### What the task asks
Your answer should be a number only: the count of lines in the following entries that contain "Strona".
*** Data under study Section Begins ***
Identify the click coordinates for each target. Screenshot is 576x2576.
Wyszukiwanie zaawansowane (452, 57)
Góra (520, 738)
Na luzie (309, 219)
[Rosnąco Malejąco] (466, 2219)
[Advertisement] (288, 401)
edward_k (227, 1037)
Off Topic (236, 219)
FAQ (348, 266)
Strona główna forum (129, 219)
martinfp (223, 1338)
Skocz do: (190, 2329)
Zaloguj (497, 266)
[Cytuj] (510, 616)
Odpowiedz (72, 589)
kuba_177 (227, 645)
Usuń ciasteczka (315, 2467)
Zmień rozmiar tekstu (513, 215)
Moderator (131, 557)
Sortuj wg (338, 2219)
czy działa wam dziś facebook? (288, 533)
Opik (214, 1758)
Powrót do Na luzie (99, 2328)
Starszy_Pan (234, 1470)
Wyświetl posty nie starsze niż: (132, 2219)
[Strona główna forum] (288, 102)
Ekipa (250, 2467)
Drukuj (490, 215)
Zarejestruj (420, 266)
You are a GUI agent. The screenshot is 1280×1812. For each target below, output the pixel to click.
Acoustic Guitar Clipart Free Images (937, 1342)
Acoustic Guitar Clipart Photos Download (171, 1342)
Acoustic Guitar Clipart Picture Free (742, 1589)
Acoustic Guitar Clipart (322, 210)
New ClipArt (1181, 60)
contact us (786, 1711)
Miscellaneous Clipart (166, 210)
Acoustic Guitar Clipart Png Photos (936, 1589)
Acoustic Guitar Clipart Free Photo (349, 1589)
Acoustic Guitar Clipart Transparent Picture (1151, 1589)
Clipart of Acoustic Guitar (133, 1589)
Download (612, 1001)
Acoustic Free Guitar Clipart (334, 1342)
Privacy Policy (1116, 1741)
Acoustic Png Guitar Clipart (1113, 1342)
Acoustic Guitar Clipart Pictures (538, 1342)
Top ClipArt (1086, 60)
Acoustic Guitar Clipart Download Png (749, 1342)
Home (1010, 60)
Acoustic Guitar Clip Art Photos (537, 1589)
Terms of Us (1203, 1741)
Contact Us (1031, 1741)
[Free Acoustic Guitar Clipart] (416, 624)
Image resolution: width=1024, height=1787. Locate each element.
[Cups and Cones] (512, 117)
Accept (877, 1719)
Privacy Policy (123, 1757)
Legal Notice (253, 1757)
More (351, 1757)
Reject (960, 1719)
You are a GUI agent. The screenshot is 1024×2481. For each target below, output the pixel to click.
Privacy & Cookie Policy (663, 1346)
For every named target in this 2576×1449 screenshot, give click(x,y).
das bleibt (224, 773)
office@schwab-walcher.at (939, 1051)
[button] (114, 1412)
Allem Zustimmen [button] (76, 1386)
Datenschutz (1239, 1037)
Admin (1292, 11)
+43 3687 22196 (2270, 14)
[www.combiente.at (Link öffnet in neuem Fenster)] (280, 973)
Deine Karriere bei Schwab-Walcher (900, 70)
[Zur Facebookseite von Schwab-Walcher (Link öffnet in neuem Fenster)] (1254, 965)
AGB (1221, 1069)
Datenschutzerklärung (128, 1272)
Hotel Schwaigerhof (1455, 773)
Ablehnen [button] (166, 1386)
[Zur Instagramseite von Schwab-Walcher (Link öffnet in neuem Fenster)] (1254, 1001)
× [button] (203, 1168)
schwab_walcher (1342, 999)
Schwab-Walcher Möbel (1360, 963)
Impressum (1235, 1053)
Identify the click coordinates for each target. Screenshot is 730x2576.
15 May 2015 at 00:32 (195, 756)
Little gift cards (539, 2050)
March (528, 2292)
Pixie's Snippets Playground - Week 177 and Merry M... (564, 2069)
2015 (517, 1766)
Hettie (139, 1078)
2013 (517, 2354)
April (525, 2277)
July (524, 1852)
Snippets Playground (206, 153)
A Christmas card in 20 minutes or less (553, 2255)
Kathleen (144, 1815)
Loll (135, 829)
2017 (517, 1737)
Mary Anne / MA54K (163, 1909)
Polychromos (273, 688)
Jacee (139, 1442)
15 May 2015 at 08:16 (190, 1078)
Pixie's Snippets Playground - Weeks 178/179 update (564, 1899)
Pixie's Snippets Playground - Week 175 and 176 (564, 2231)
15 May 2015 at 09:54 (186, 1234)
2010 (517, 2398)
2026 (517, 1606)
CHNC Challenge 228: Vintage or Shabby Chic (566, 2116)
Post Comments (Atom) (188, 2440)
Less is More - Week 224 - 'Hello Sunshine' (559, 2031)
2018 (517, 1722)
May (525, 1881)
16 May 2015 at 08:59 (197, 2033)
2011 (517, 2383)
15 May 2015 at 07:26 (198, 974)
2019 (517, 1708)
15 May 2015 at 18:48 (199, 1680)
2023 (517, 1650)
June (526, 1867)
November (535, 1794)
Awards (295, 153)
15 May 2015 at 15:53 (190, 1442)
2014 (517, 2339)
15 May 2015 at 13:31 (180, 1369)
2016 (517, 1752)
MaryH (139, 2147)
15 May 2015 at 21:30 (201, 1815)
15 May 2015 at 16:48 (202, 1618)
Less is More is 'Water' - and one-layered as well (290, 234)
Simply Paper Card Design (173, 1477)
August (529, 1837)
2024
*** Data under study Section Ends ***
### Solution to the problem
2